Hunger (Dir: Steve McQueen)

Frank Lazarski

This year’s Cannes Film Festival saw an unprecedented display of new British cinema. Along with Terrence Davies’ ‘Of Time and The City’ and Duane Hopkins’ ‘Better Things’, ‘Hunger’ — Steve McQueen’s portrayal of the end days of Irish Republican activist Bobby Sands — represented a healthy British industry, rich in ideas and authenticity.

‘Hunger’ offers little back-story. Other than an introduction detailing the date and the ongoing demands of Republican prisoners to be granted special category status, the audience is afforded but a sparse and subtle context. It opens with the morning routine of a prison guard: he soaks his bloodied knuckles, eats and checks his car. From the outset, we are presented with a still, exacting realism. Crumbs bounce on a napkin, snow falls on the knuckles we just saw soaked.

Within these scenes the narrative progresses gradually, the events occurring in the vacuum of the prison observed as if through a microscope. With the entrance of a new prisoner Davey, played curiously by the rakish Brian Milligan, the attention turns on the inmates in the midst of the ‘Dirty Protest’ wherein prisoners famously refused to slop out and smeared their cell walls with excrement. There is a fine scene where the camera tracks the hallways — the piss and bile freshly mopped — as Margaret Thatcher denies the Prisoners their desired Political status in the Commons, her voice imbued with an exacting, lofty prudence.

The audience is first introduced to Bobby Sands before he is brutally ‘washed’ by the prison guards. The violence in these scenes is visceral. When his hair and beard is cut by a large pair of fabric scissors and his head is mashed up against the edge of a bathtub, his pathetic writhing is infectious. The resulting shot, where Sands’ face is cut apart and captured against the jet black of the prison floor, is the most beautiful of the film.

Half-way through the picture there is a long stretch of dialogue between Sands and a Priest from his old neighbourhood. It represents the ideological and moral centre of the film, with the Priest attempting to persuade Sands of the ineffectiveness of hunger striking and Sands  offering a detailed, moving monologue in return.

McQueen doesn’t favour redundant cuts and this scene has been much examined for its reliance on an almost static vantage for twenty minutes. Michael Fassbender, as Sands, is eloquent and barbaric, his fable offering considerable insight into his motivations. The final stretch of the film deals solely with Sands’ strike and his resulting death. It is utterly silent, allowing the viewer to conclude what he will as to the heroism or moral integrity of the central figure.

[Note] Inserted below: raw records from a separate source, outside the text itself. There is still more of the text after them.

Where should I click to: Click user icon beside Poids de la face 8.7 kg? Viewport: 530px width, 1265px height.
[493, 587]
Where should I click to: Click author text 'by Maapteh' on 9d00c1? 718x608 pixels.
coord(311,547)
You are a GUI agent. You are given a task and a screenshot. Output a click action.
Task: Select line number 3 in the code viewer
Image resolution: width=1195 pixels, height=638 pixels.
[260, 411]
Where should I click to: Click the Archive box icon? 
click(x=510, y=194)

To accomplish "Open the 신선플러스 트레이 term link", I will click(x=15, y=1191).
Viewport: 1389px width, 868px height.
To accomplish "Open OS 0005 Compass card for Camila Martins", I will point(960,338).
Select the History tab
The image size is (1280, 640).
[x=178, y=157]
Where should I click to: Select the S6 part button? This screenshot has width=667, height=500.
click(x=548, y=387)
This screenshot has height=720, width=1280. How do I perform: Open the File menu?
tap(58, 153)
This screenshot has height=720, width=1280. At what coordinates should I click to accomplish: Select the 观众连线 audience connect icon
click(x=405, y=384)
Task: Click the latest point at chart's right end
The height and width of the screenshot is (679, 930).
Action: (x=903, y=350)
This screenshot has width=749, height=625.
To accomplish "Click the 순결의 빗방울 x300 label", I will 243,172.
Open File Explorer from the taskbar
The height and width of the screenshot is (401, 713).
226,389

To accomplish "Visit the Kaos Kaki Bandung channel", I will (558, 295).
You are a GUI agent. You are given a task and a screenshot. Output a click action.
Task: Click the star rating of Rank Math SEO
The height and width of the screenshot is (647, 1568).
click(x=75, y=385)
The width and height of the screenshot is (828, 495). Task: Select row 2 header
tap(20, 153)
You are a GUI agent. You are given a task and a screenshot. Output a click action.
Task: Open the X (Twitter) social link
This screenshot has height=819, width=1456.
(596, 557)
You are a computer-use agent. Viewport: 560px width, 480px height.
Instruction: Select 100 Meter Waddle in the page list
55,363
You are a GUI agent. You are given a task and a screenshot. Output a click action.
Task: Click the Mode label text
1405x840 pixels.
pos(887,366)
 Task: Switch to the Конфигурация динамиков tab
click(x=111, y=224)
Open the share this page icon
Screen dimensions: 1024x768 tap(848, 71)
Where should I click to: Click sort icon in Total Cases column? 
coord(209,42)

The film deserves praise for a number of reasons. It is rooted in a deeply controversial period in recent political history yet refuses to promote a movement. Sands could easily have been portrayed as a martyr-demigod, railing against a Westminster that could reasonably have met his demands — or as callous and proud, unrepentant for the loss of life at the hands of Republicanism.

McQueen’s clarity of vision is to be commended. He has managed to frame great visual beauty within the historical severity of the ‘plot’. The work is reminiscent of Terrence Malick’s  ‘The Thin Red Line’ — a sensitive study in the thoughts of soldiers at Guadalcanal.

‘Hunger’ is a film of measured stillness, a beatific and singularly humane picture. Steve McQueen has made an important film concerning a critical saga in British-Irish history.